→ Gegeven tekst
______
1. In onderdeel a wordt na «de mobiele eenheid» ingevoegd:, bedoeld in artikel 26 van het Besluit beheer politie.

2. In onderdeel b wordt «AOE-hond» vervangen door «AOT-hond» en wordt «een aanhoudings- en ondersteuningseenheid» vervangen door: een aanhoudings- en ondersteuningsteam.

ARTIKEL IV

Het Besluit bezoldiging politie wordt als volgt gewijzigd:

A

In de artikelen 27, tweede lid, onder c, en 27b, tweede lid, onder c, wordt na «een mobiele eenheid» telkens ingevoegd: als bedoeld in artikel 26 van het Besluit beheer politie.

B

In artikel 29, eerste lid, wordt na «een mobiele eenheid» ingevoegd: als bedoeld in artikel 26 van het Besluit beheer politie.

ARTIKEL V

In artikel 1, onderdeel i, van het Besluit financieel beheer politie wordt «artikel 19 van het Besluit beheer politie» vervangen door: artikel 45 van het Besluit beheer politie.

ARTIKEL VI

In de artikelen 24, onderdeel d, en 29, eerste lid, onderdeel d, van het Besluit justitiële en strafvorderlijke gegevens wordt «artikel 24, eerste lid, van het Besluit beheer politie» telkens vervangen door: artikel 50, eerste lid, van het Besluit beheer politie.

ARTIKEL VII

Het Besluit politiegegevens wordt als volgt gewijzigd:

A

In de artikelen 2:2, eerste en tweede lid, 2:3, eerste, tweede en vierde lid, en 2:8, wordt «een eenheid die» telkens vervangen door: een team dat.

B

In artikel 2:2, derde lid, wordt «de in het tweede lid genoemde eenheid» vervangen door: het in het tweede lid bedoelde team.

C

In artikel 2:3, zesde lid, wordt «de eenheid» vervangen door: het team.
______
→ Aangeleverde gegevens

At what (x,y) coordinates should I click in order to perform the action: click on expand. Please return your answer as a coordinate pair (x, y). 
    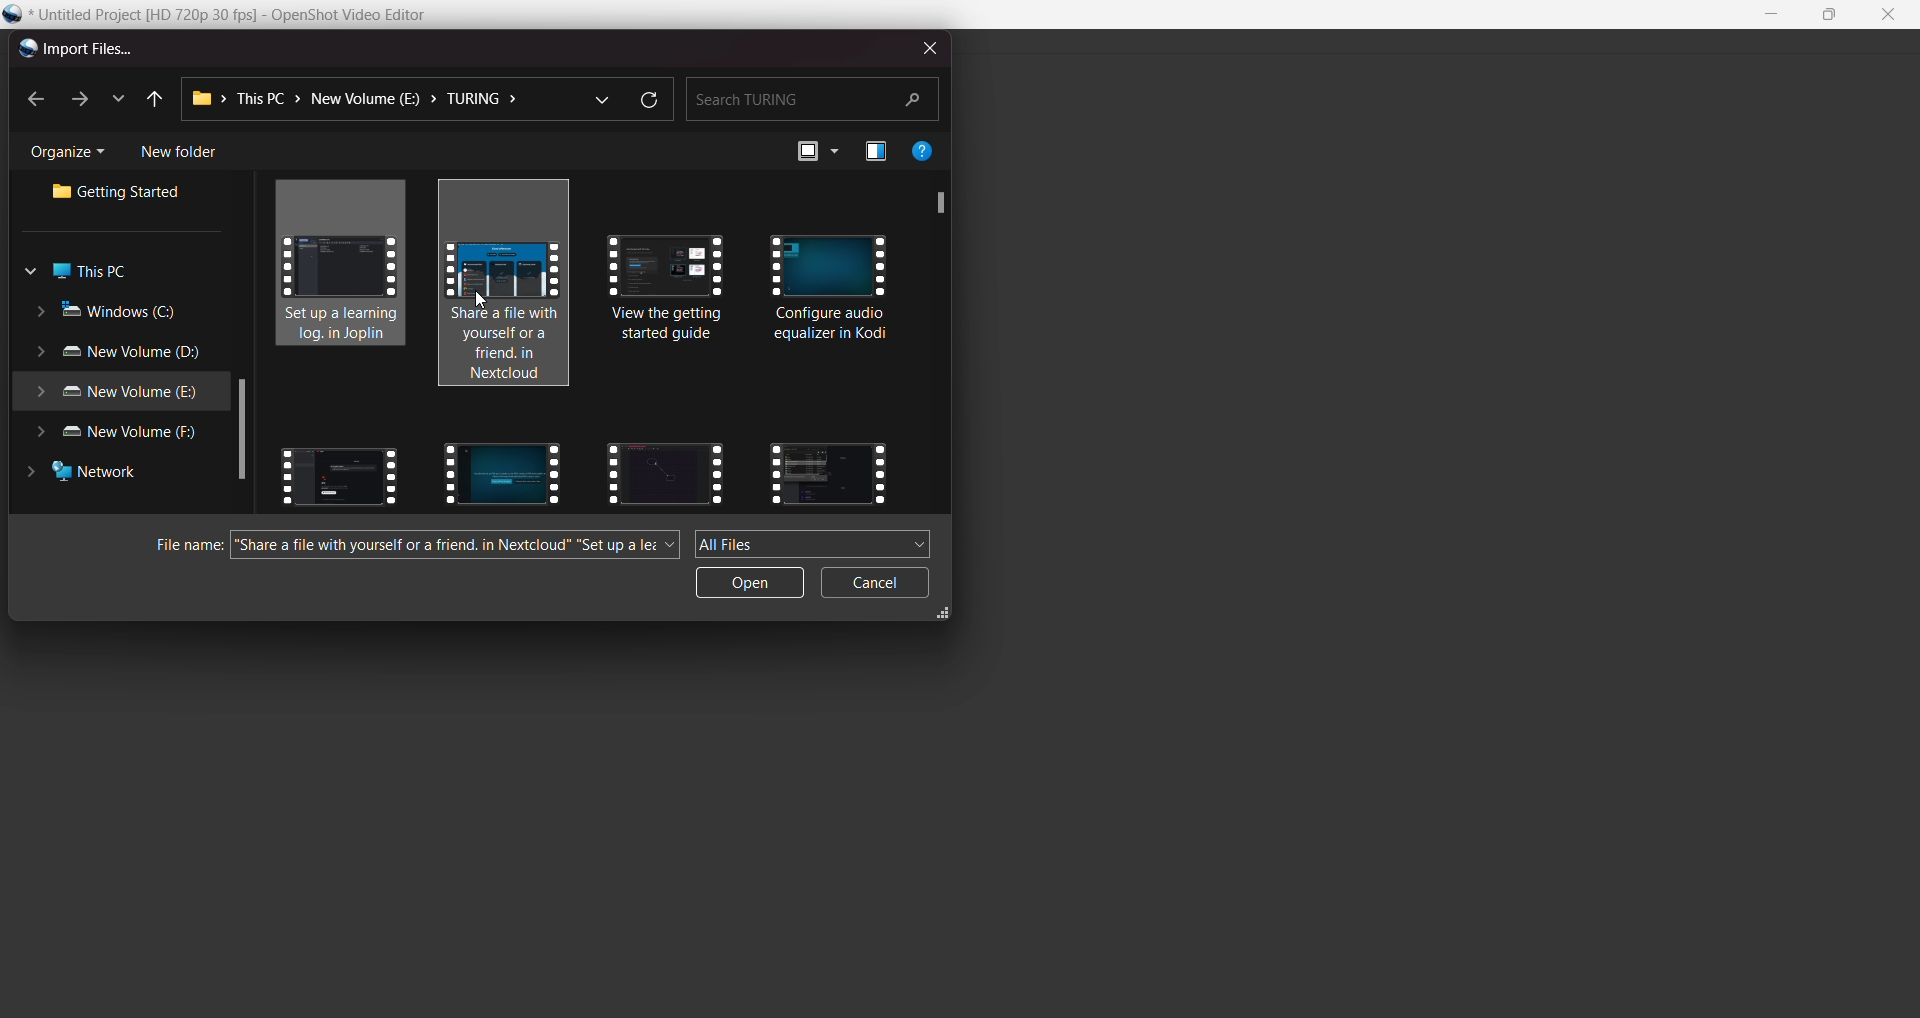
    Looking at the image, I should click on (945, 616).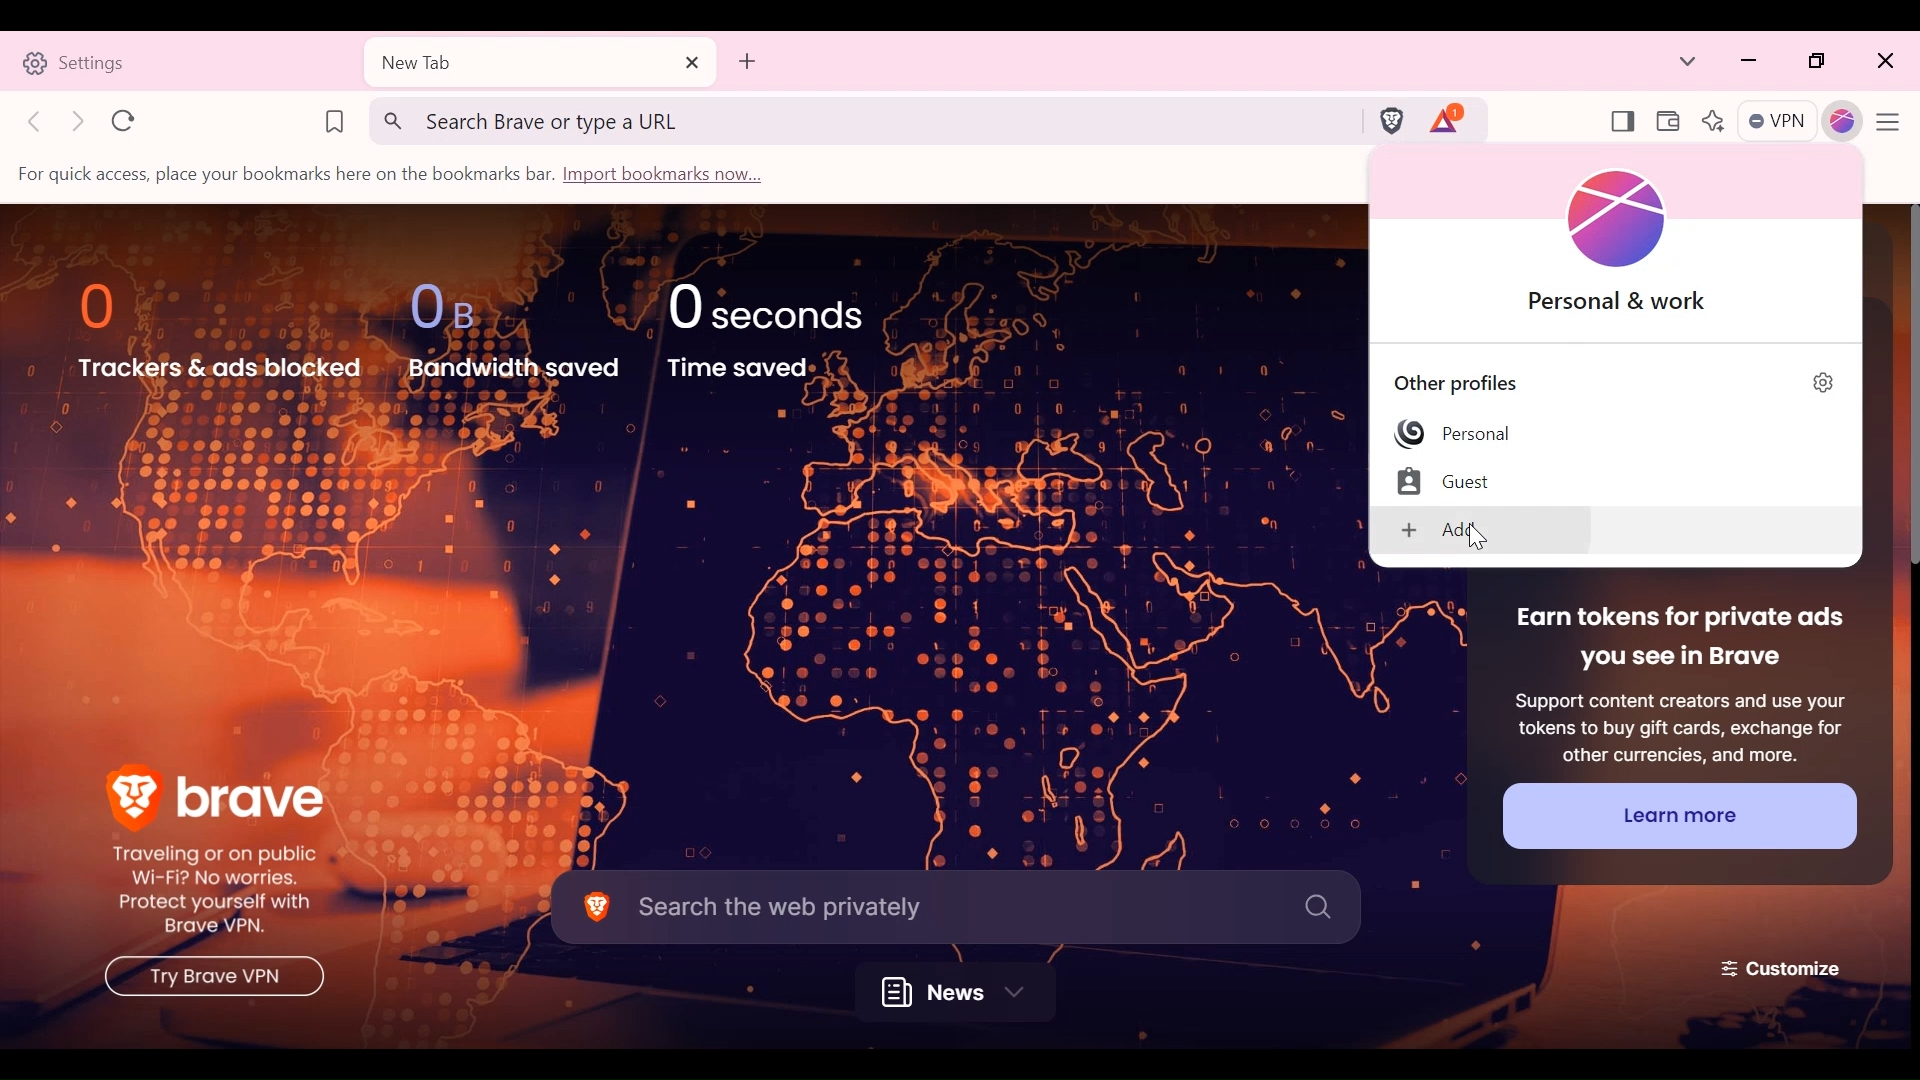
______
→ Opdrachten
**a)** Citeer letterlijk een stuk uit de tekst over de politiebesluiten. Begin bij de woorden "In de artikelen 27, tweede" en stop na "lid, van het Besluit beheer politie.".
**b)** Welke verwijzing komt volgens artikel V van de tekst over de politiebesluiten in de plaats van «artikel 19 van het Besluit beheer politie»?
**c)** Schrijf alstublieft de tekst over de politiebesluiten verder vanaf het punt waar die ophoudt.

→ Antwoorden per opdracht
**a)**
In de artikelen 27, tweede lid, onder c, en 27b, tweede lid, onder c, wordt na «een mobiele eenheid» telkens ingevoegd: als bedoeld in artikel 26 van het Besluit beheer politie.

B

In artikel 29, eerste lid, wordt na «een mobiele eenheid» ingevoegd: als bedoeld in artikel 26 van het Besluit beheer politie.

ARTIKEL V

In artikel 1, onderdeel i, van het Besluit financieel beheer politie wordt «artikel 19 van het Besluit beheer politie» vervangen door: artikel 45 van het Besluit beheer politie.

ARTIKEL VI

In de artikelen 24, onderdeel d, en 29, eerste lid, onderdeel d, van het Besluit justitiële en strafvorderlijke gegevens wordt «artikel 24, eerste lid, van het Besluit beheer politie» telkens vervangen door: artikel 50, eerste lid, van het Besluit beheer politie.

**b)** Artikel 45 van het Besluit beheer politie.

**c)**
D

In artikel 2:4, eerste lid, wordt «een daartoe ingerichte eenheid die» vervangen door: een daartoe ingericht team dat.

E

In artikel 2:5, derde lid, wordt «de betreffende eenheid» vervangen door: het betreffende team.

F

In artikel 2:10, tweede lid, wordt «de betreffende eenheid die» vervangen door «het betreffende team dat» en wordt «een eenheid» vervangen door: een team.

G

In de artikelen 4:2, eerste lid, onderdeel u, en 4:3, eerste lid, onderdeel a, derde streepje, en onderdeel e, onder 2˚, wordt «artikel 24, eerste lid, van het Besluit beheer politie» telkens vervangen door: artikel 50, eerste lid, van het Besluit beheer politie.

H

Artikel 6a:2, eerste lid, wordt als volgt gewijzigd:

1. In onderdeel a wordt «een daartoe ingerichte eenheid die» vervangen door: een daartoe ingericht team dat.

2. In onderdeel e wordt «een eenheid die» vervangen door: een team dat.

3. In onderdeel f wordt «de betreffende eenheid die» vervangen door «het betreffende team dat» en wordt «een eenheid» vervangen door: een team.

ARTIKEL VIII

Artikel 1, onder e, van het Samenwerkingsbesluit bijzondere opsporingsbevoegdheden komt te luiden:

e. infiltratieteam:

een team als bedoeld in artikel 8, onder a, van het Besluit beheer politie.

ARTIKEL IX

Dit besluit treedt in werking met ingang van 1 januari 2017.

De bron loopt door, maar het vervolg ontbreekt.